Segment Start: RECORDS FOR THE TASK

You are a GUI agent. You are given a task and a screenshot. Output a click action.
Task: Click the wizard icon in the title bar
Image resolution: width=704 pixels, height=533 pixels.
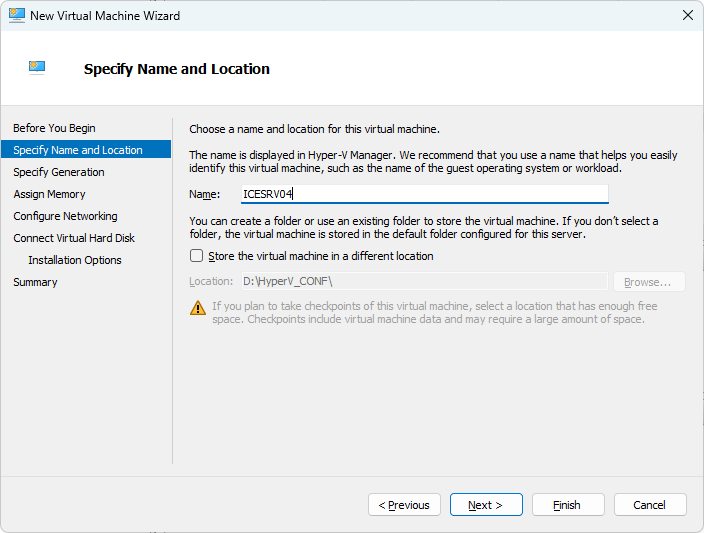pos(17,16)
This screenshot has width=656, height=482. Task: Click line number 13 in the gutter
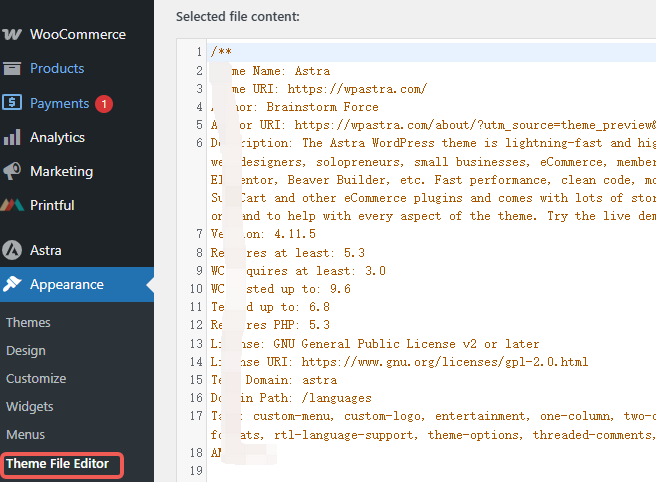197,343
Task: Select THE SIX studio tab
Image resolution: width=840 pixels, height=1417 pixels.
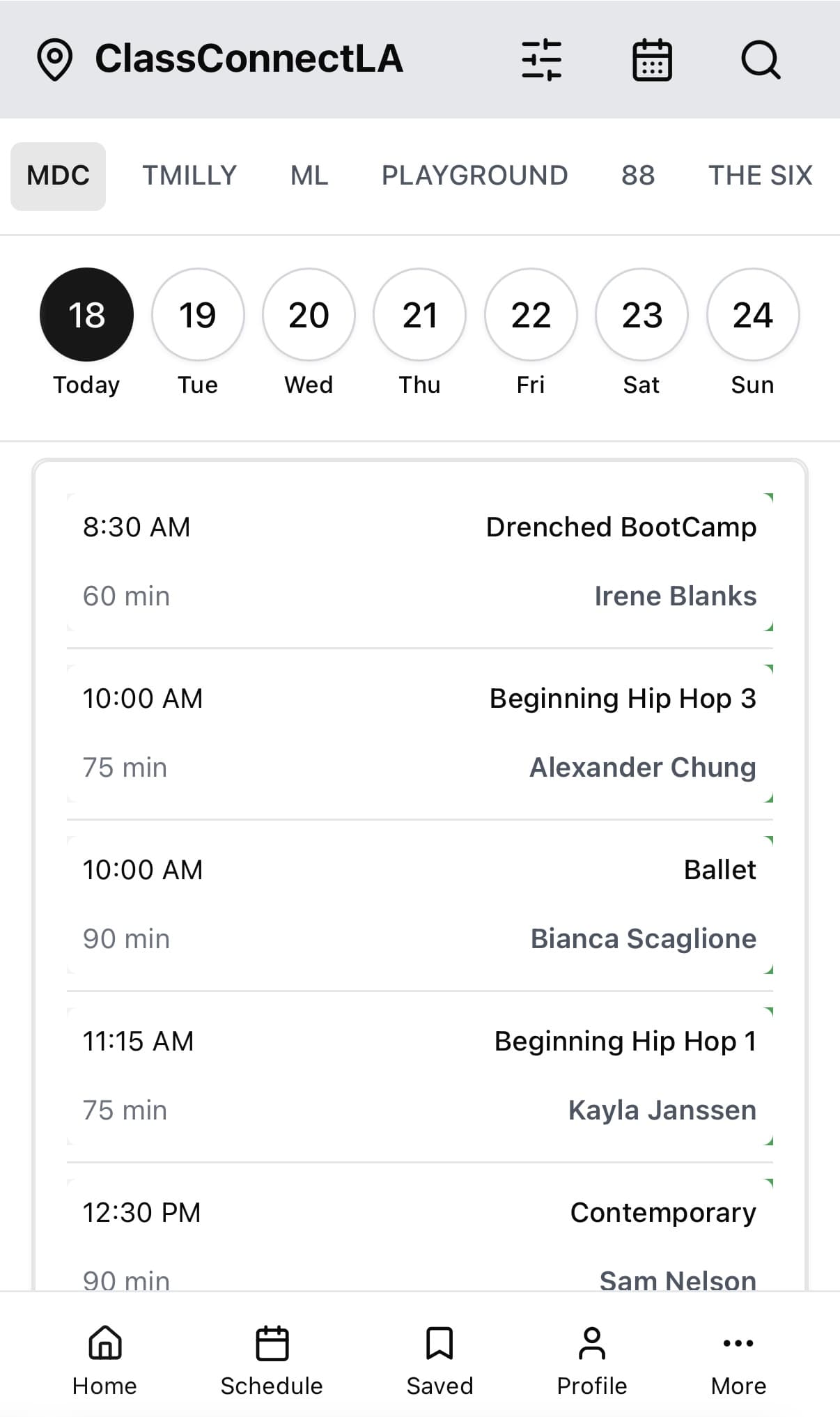Action: coord(760,176)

Segment End: RECORDS FOR THE TASK

» **AIM OF THE EXERCISE**
Repeat the listing word for word, omitting the pictures.

» **ANSWER SPACE**
You are a GUI agent. You are given a task and a screenshot. Output a click action.
Task: Click the wizard icon in the title bar
Image resolution: width=704 pixels, height=533 pixels.
pos(17,16)
This screenshot has width=656, height=482. Task: Click line number 13 in the gutter
197,343
Task: Select THE SIX studio tab
Image resolution: width=840 pixels, height=1417 pixels.
Action: coord(760,176)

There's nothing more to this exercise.